Some key points must be considered such as whether:
1. The caregiver can cope well with the role.
2. They get regular breaks from caring.
3. They develop better knowledge about their role and the needs of the person they’re caring for.
4. When the caregiver is provided support and is valued and listened to.
These pointers have been written using the following pdf by Motor Neuron Disease New Zealand. Please do give it a read if you would like more information on the same.

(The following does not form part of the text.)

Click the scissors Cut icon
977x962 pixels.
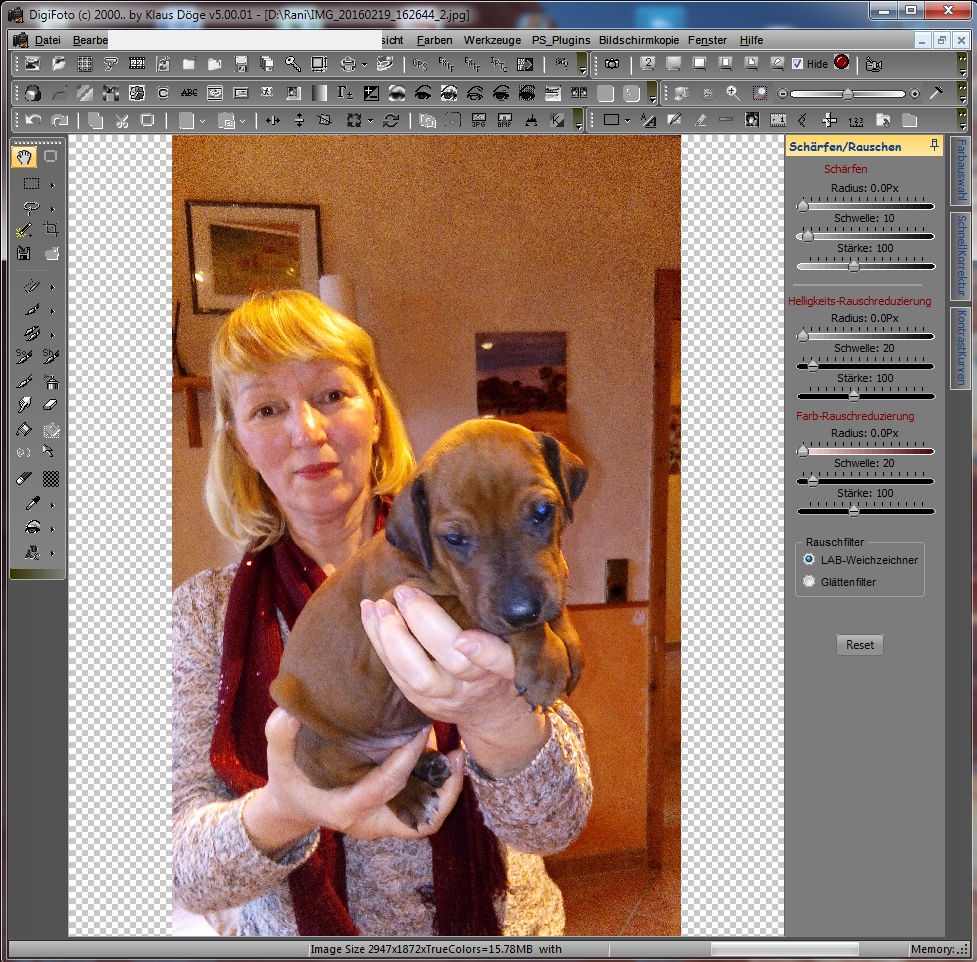[122, 120]
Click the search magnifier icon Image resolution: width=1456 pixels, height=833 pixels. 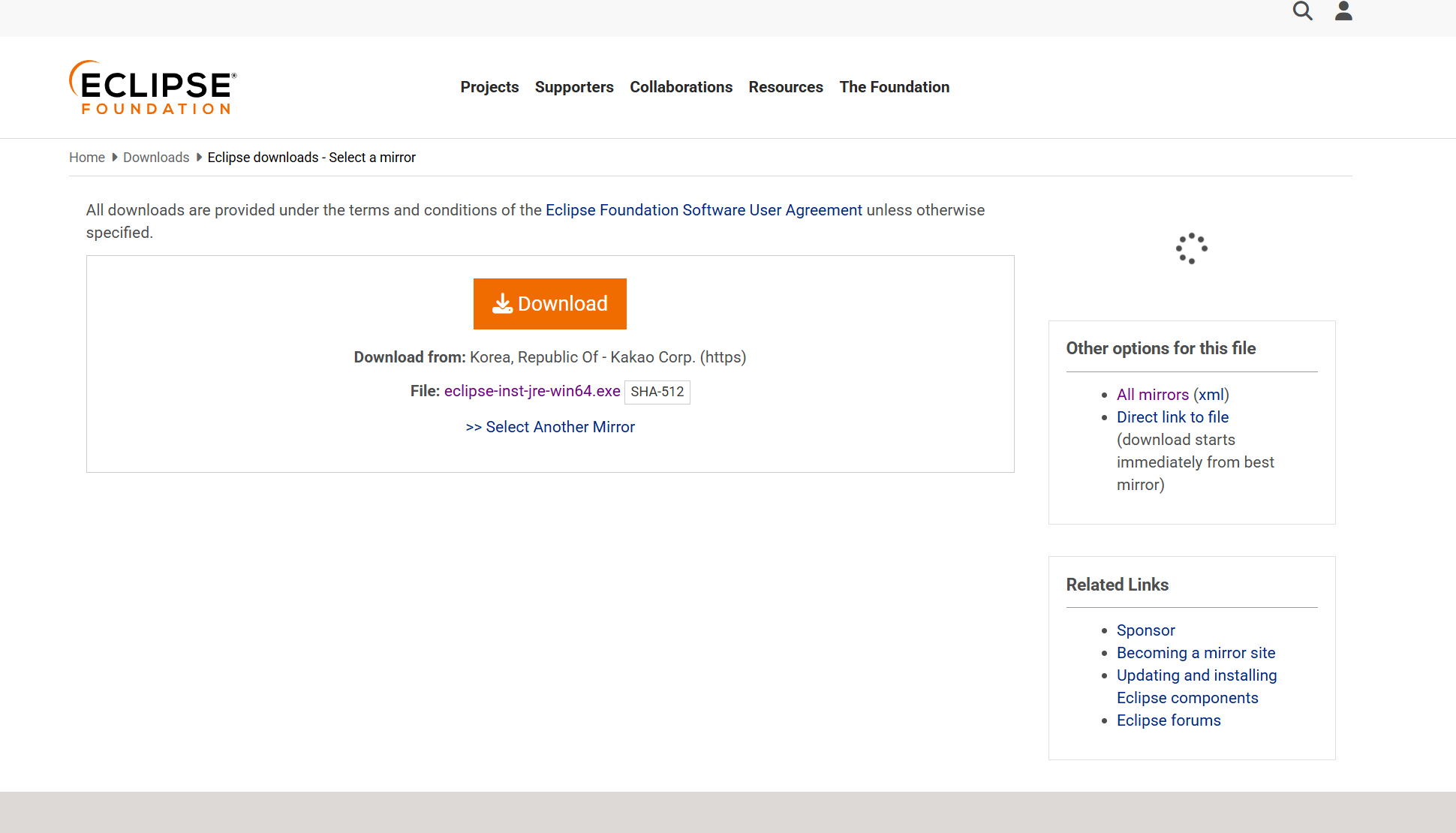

There is an element of planning required for caregiving. Not only will they have to foresee the progression of the disease and the needs that arise with it, but sharing responsibilities is also vital. This reduces the over-reliance on a single person. However, it is important that all the primary caregivers are involved as early as possible as it will be a learning curve for them and they will become better experienced over time. Sharing and dividing responsibilities can also reduce the stress on the carer- especially if they are an older person. Many caregivers deal with “burnout” where they get emotionally exhausted and physically drained. Thus, self-care is important for the carer with adequate breaks. This division of responsibilities can be achieved through friends and family. Having someone help out with household chores once in a while or in cooking meals etc. can help ease the burden on the caregiver.